GC dumps core under OpenBSD

dancrossnyc commented 11 months ago

I'm afraid I haven't had time to really investigate this, but I wanted to jot it down before I forgot about it.

The most recent mlton, compiled from a copy from 2022, dumps core under OpenBSD; it seems to take a segfault in the GC (which is C code). Here's a quick debug session:

: samudra; lldb build/lib/mlton/mlton-compile --core mlton-compile.core
(lldb) target create "build/lib/mlton/mlton-compile" --core "mlton-compile.core"
Core file '/a/cross/ports/mlton/mlton-compile.core' (x86_64) was loaded.
(lldb) bt
* thread #1, stop reason = signal SIGSEGV
  * frame #0: 0x000006e5e74f8423 mlton-compile`returnAddressToFrameIndex + 19
    frame #1: 0x000006e5e8554a69 mlton-compile`GC_collect + 457
    frame #2: 0x000006e5e8436f04 mlton-compile`L_16797 + 59
(lldb) dis
mlton-compile`returnAddressToFrameIndex:
    0x6e5e74f8410 <+0>:  endbr64
    0x6e5e74f8414 <+4>:  movq   0x1072c15(%rip), %r11     ; __retguard_2419
    0x6e5e74f841b <+11>: xorq   (%rsp), %r11
    0x6e5e74f841f <+15>: pushq  %rbp
    0x6e5e74f8420 <+16>: movq   %rsp, %rbp
->  0x6e5e74f8423 <+19>: movl   -0x4(%rdi), %eax
    0x6e5e74f8426 <+22>: popq   %rbp
    0x6e5e74f8427 <+23>: xorq   (%rsp), %r11
    0x6e5e74f842b <+27>: cmpq   0x1072bfe(%rip), %r11     ; __retguard_2419
    0x6e5e74f8432 <+34>: je     0x43543f                  ; <+47>
    0x6e5e74f8434 <+36>: int3
    0x6e5e74f8435 <+37>: int3
    0x6e5e74f8436 <+38>: int3
    0x6e5e74f8437 <+39>: int3
    0x6e5e74f8438 <+40>: int3
    0x6e5e74f8439 <+41>: int3
    0x6e5e74f843a <+42>: int3
    0x6e5e74f843b <+43>: int3
    0x6e5e74f843c <+44>: int3
    0x6e5e74f843d <+45>: int3
    0x6e5e74f843e <+46>: int3
    0x6e5e74f843f <+47>: retq
(lldb) print/x $rdi
(unsigned long) $0 = 0x000006e5e8436f24
(lldb) x/x 0x000006e5e8436f24
0x6e5e8436f24: 0xf0c58348
(lldb) x/x 0x000006e5e8436f20
0x6e5e8436f20: 0x00000718
(lldb) ^D
: samudra;

This may be a read herring, of course, since SML code doesn't use the hardware stack and so on.

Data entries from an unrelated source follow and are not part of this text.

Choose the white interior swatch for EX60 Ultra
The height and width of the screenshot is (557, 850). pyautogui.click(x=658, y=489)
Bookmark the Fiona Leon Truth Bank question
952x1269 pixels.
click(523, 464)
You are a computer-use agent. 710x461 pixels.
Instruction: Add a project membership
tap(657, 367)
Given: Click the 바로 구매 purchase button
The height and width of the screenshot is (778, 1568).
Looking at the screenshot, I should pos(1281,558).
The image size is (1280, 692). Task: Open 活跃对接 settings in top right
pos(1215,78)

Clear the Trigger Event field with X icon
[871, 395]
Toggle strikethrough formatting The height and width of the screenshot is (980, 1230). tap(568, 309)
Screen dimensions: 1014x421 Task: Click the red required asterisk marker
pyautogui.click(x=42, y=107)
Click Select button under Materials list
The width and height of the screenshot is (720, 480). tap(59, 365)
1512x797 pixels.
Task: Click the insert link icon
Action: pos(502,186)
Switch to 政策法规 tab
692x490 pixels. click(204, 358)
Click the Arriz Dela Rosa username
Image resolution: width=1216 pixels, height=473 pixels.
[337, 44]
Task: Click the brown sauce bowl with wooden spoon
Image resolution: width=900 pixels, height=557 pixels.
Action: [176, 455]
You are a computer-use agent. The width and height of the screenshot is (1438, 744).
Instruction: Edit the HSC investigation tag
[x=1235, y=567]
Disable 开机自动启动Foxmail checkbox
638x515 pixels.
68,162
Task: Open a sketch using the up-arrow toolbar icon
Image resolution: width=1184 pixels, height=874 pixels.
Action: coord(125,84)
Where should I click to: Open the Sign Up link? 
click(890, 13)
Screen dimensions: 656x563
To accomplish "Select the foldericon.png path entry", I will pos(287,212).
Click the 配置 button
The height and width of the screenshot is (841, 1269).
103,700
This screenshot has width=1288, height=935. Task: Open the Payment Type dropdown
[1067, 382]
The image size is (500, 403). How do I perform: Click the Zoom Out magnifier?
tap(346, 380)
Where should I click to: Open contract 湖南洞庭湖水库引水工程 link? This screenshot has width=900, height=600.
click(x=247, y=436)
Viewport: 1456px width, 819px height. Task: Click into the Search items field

MatthewFluet commented 11 months ago

Can you say more about the steps leading up to the segmentation fault?

One possibility is that you are observing an error in the first-stage bootstrap; the old MLton is used to compile the sources of the new MLton, but because the old MLton is performing the compilation, the resulting executable is using the runtime system from the old MLton. The runtime system interface is unstable, so, unfortunately, you can't just "try with the new MLton runtime".

dancrossnyc commented 11 months ago

Indeed, that is where it is dying.

MatthewFluet commented 11 months ago

Well, you can try to perform the first-stage bootstrap with -debug-runtime true, which might give a more meaningful assertion error than a segmentation fault.

MatthewFluet commented 11 months ago

The runtime system interface is unstable, so, unfortunately, you can't just "try with the new MLton runtime".

I should revise this statement, because @ii8 has been using this approach effectively (albeit, to work around different issues); see #522 and the https://github.com/ii8/mlton-builds workflow.

dancrossnyc commented 11 months ago

Thanks! I will take a look shortly. Shortly after I wrote my last message, I broke a bone in my foot and haven't had a chance to take a look.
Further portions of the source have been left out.